Buck Williams was my friend, and I was his. If I had a problem or needed help with something, he was there for and with me, as I was with him. As I recall, Buck was the only adult male (outside my family) to whom I ever said “I love you, man”. He responded in kind. We had much in common, yet in many ways we saw things quite differently—especially when it came to religion and politics. We would sometimes discuss (never argue about) these differences. He never ‘converted’ me, nor I him; nor did we really try. In spite of these different viewpoints, neither of us questioned the other’s faith or patriotism. We had a tacit—if unspoken—agreement that, whatever our differences, we would not let them get in the way of our relationship. For that I am eternally grateful, and I think he was as well. When he died 2 years ago, it left a big hole in my life and in my heart; one that has yet to be filled, and probably never will.

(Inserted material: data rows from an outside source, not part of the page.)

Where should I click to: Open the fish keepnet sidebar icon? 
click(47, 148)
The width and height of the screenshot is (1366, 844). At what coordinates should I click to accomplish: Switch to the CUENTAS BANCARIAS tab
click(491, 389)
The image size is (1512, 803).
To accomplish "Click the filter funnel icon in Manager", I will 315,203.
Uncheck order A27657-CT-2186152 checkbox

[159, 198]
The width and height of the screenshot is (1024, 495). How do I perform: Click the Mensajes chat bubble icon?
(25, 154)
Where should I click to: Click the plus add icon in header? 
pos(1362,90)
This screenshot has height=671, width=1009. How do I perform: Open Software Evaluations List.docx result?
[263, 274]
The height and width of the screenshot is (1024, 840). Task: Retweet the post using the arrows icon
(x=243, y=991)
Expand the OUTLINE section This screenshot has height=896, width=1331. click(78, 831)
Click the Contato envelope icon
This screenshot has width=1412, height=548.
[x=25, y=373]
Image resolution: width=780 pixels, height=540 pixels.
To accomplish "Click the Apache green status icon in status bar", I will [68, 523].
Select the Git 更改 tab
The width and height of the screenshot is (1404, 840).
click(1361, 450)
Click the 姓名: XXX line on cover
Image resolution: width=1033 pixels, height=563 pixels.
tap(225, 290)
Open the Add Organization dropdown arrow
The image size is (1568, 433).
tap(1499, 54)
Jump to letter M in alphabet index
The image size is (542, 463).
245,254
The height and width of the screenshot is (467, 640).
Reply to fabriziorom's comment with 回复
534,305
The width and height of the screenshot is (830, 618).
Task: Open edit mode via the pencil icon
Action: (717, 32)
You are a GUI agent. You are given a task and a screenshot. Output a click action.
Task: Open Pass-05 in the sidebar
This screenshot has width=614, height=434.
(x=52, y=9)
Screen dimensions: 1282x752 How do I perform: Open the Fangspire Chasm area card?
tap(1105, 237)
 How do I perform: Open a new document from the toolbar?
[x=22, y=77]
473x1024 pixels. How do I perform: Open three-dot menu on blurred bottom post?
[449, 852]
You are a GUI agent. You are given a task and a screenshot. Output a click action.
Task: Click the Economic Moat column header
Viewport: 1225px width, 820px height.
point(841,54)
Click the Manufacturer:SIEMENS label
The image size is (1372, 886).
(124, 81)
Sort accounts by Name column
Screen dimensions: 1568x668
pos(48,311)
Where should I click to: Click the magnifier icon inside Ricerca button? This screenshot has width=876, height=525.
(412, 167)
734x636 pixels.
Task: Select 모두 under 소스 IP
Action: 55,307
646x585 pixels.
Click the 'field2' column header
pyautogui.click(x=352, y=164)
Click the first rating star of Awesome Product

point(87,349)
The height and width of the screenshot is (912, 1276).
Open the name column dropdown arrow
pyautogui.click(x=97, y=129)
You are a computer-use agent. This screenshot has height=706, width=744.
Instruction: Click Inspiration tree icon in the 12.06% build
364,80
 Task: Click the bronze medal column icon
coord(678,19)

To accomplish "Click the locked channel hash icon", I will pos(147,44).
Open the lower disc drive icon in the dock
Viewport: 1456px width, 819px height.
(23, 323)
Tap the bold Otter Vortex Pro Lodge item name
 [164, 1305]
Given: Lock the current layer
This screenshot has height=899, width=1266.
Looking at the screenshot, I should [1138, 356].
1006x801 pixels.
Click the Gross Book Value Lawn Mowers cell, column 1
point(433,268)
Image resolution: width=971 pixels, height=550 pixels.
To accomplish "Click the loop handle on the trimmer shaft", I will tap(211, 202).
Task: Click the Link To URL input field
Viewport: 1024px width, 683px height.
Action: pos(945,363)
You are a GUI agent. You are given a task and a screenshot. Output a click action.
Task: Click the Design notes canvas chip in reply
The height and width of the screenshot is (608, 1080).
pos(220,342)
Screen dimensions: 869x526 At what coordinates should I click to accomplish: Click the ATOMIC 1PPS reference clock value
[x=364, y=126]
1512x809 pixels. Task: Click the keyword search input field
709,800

I have thought of this often since the church, the United States, and the world are so deeply rent with dissension. In each case, there is much more that unites us than divides us. Yet, in each case, we are letting those differences—as important, fundamental, and deep-seated as they may seem to be—get in the way of our common calling, identity, and purpose. If things continue to intensify as they have lately, we may lose the church as we know it and/or find our world irreparably divided. And that would be an unspeakable tragedy.
What do you think? What can we do to heal the breaches that have been formed? Where have you recently seen people coming together in spirit and purpose for the greater good? To what is God ultimately calling us in the days and years ahead?